- Location in Spink County and the state of South Dakota
- Coordinates: 45°02′56″N 98°05′51″W﻿ / ﻿45.04889°N 98.09750°W
- Country: United States
- State: South Dakota
- County: Spink
- Incorporated: 1905

Area
- • Total: 0.37 sq mi (0.95 km^{2})
- • Land: 0.37 sq mi (0.95 km^{2})
- • Water: 0 sq mi (0.00 km^{2})
- Elevation: 1,329 ft (405 m)

Population (2020)
- • Total: 55
- • Density: 150/sq mi (57.9/km^{2})
- Time zone: UTC-6 (Central (CST))
- • Summer (DST): UTC-5 (CDT)
- ZIP code: 57477
- Area code: 605
- FIPS code: 46-64540
- GNIS feature ID: 1267606

= Turton, South Dakota =

Turton is a town in Spink County, South Dakota, United States. The population was 55 at the 2020 census. The town was served by Turton High School from 1915 to 1956; students attended Doland High School thereafter.

==History==
Turton was platted in 1886. It was named after Turton, England, the native home of an early settler. An early variant name was St. Paul. A post office has been in operation in Turton since 1887.

==Geography==
According to the United States Census Bureau, the town has a total area of 0.37 sqmi, all land.

==Demographics==

Historical population
| Census | Pop. | Note | %± |
| 1910 | 240 |  | — |
| 1920 | 243 |  | 1.3% |
| 1930 | 323 |  | 32.9% |
| 1940 | 180 |  | −44.3% |
| 1950 | 201 |  | 11.7% |
| 1960 | 140 |  | −30.3% |
| 1970 | 121 |  | −13.6% |
| 1980 | 101 |  | −16.5% |
| 1990 | 76 |  | −24.8% |
| 2000 | 61 |  | −19.7% |
| 2010 | 48 |  | −21.3% |
| 2020 | 55 |  | 14.6% |
U.S. Decennial Census

===2010 census===
As of the census of 2010, there were 48 people, 26 households, and 13 families residing in the town. The population density was 129.7 PD/sqmi. There were 45 housing units at an average density of 121.6 /sqmi. The racial makeup of the town was 100.0% White.

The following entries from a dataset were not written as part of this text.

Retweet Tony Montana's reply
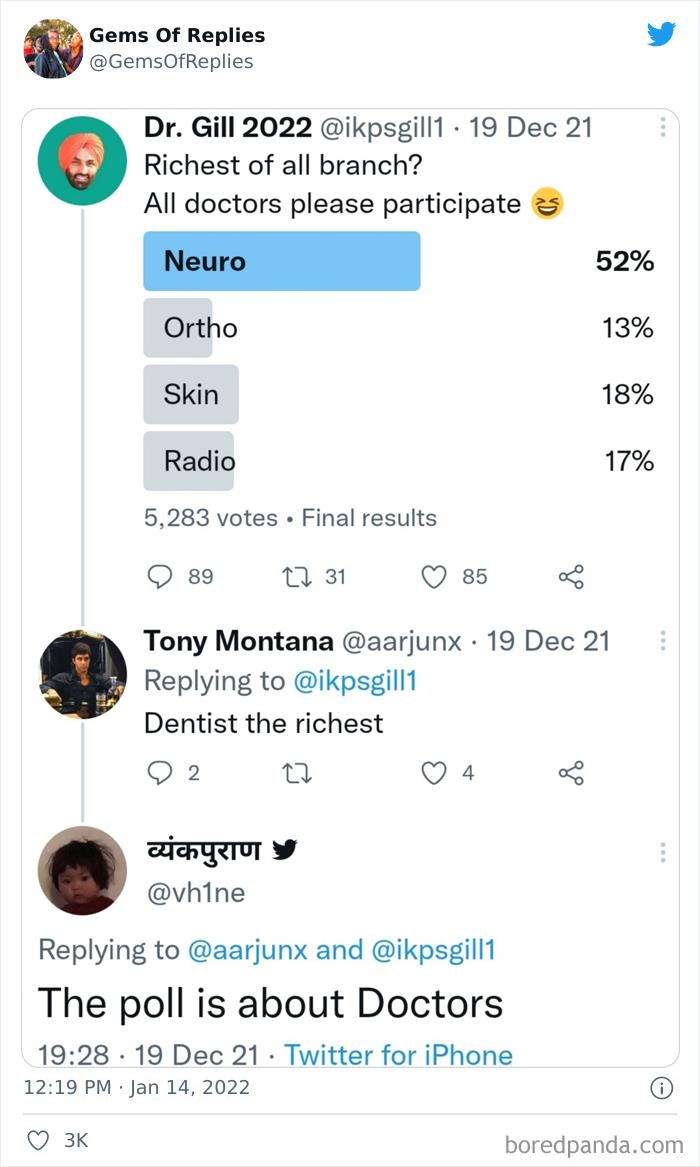This screenshot has width=700, height=1167. coord(298,772)
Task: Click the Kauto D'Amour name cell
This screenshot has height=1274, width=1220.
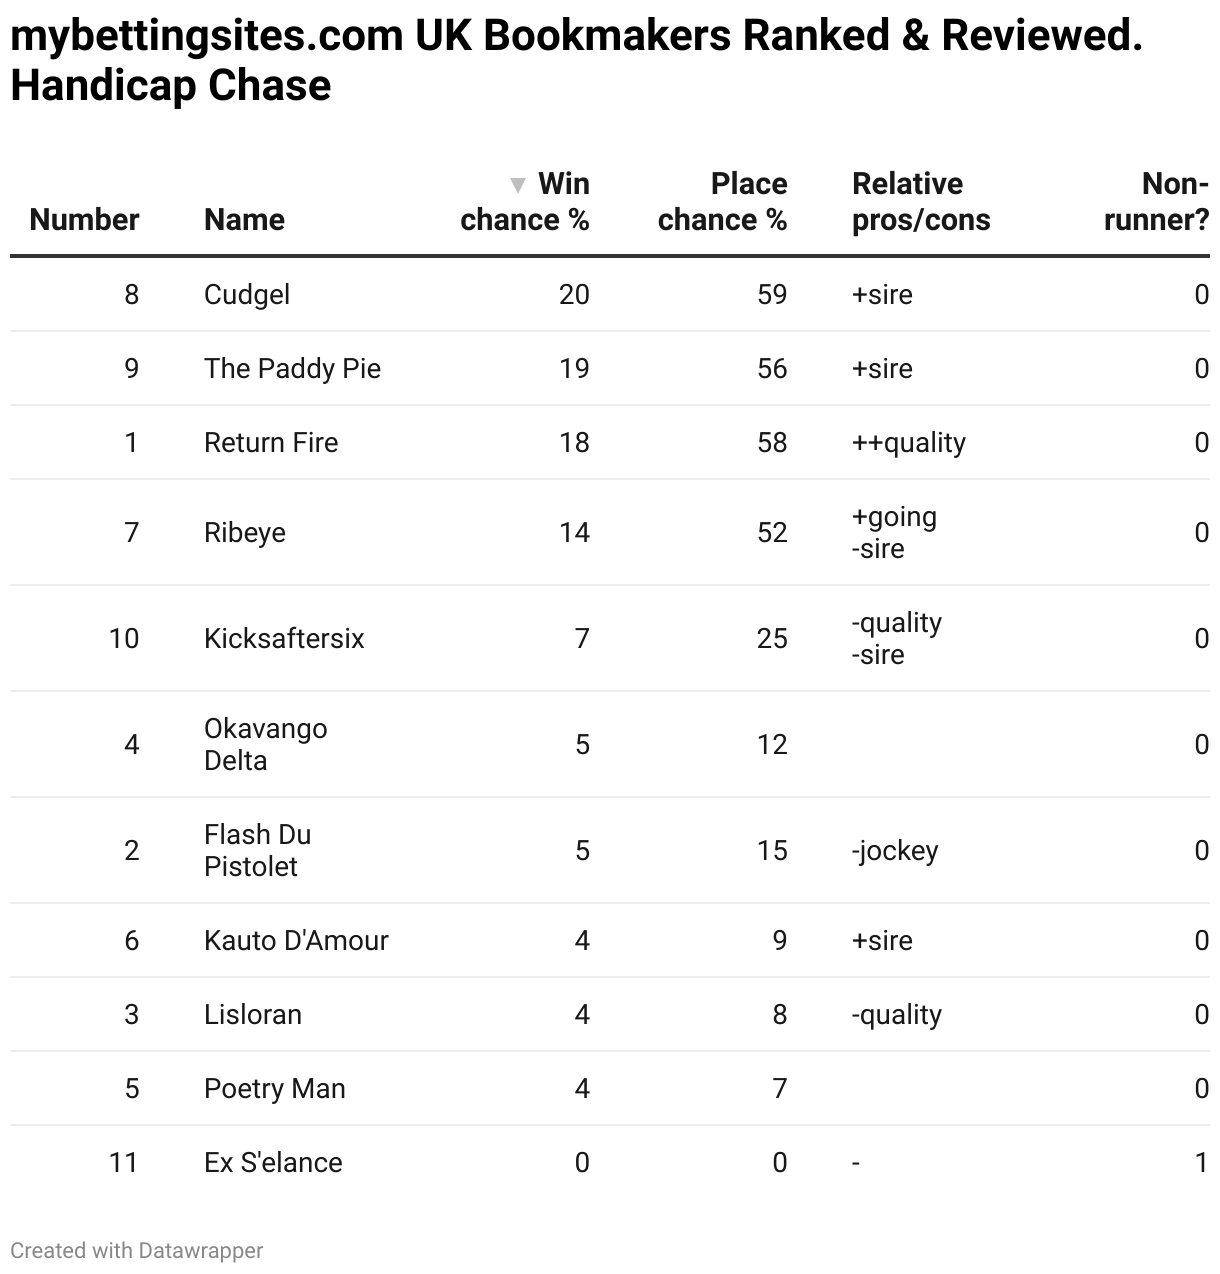Action: point(296,941)
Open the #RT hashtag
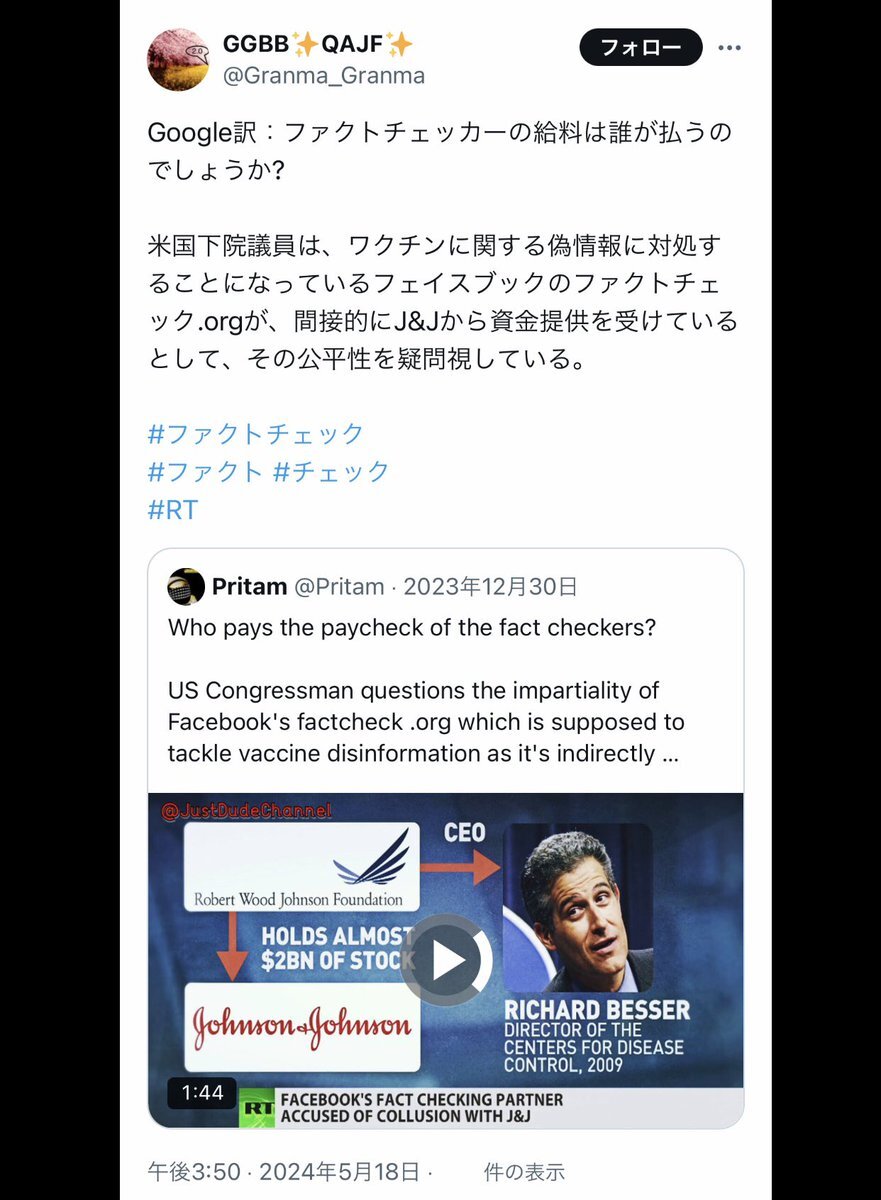 click(173, 509)
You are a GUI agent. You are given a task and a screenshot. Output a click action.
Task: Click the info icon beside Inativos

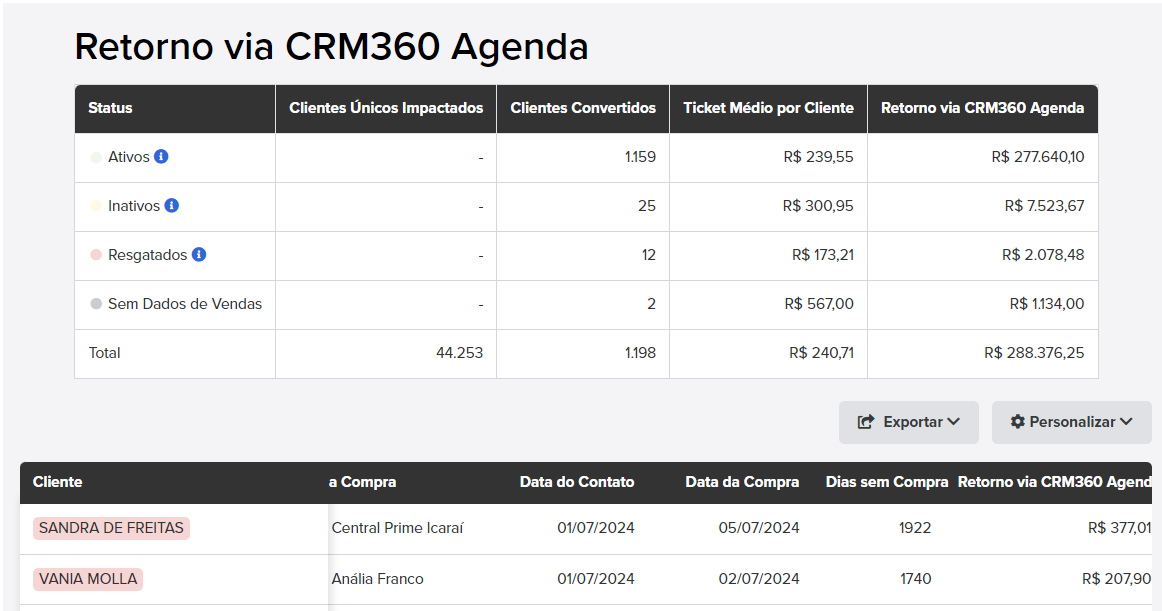coord(171,205)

There were 26 households, of which 11.5% had children under the age of 18 living with them, 50.0% were married couples living together, and 50.0% were non-families. 46.2% of all households were made up of individuals, and 30.7% had someone living alone who was 65 years of age or older. The average household size was 1.85 and the average family size was 2.62.

The median age in the town was 53.5 years. 10.4% of residents were under the age of 18; 6.4% were between the ages of 18 and 24; 10.5% were from 25 to 44; 45.9% were from 45 to 64; and 27.1% were 65 years of age or older. The gender makeup of the town was 56.3% male and 43.8% female.

===2000 census===
As of the census of 2000, there were 61 people, 34 households, and 17 families residing in the town. The population density was 167.0 PD/sqmi. There were 47 housing units at an average density of 128.7 /sqmi. The racial makeup of the town was 100.00% White.

There were 34 households, out of which 8.8% had children under the age of 18 living with them, 47.1% were married couples living together, 2.9% had a female householder with no husband present, and 50.0% were non-families. 44.1% of all households were made up of individuals, and 29.4% had someone living alone who was 65 years of age or older. The average household size was 1.79 and the average family size was 2.47.

In the town, the population was spread out, with 11.5% under the age of 18, 1.6% from 18 to 24, 16.4% from 25 to 44, 27.9% from 45 to 64, and 42.6% who were 65 years of age or older. The median age was 59 years. For every 100 females, there were 90.6 males. For every 100 females age 18 and over, there were 107.7 males.

The median income for a household in the town was $23,929, and the median income for a family was $36,250. Males had a median income of $56,250 versus $16,250 for females. The per capita income for the town was $18,519. There were no families and 4.7% of the population living below the poverty line, including no under eighteens and 3.7% of those over 64.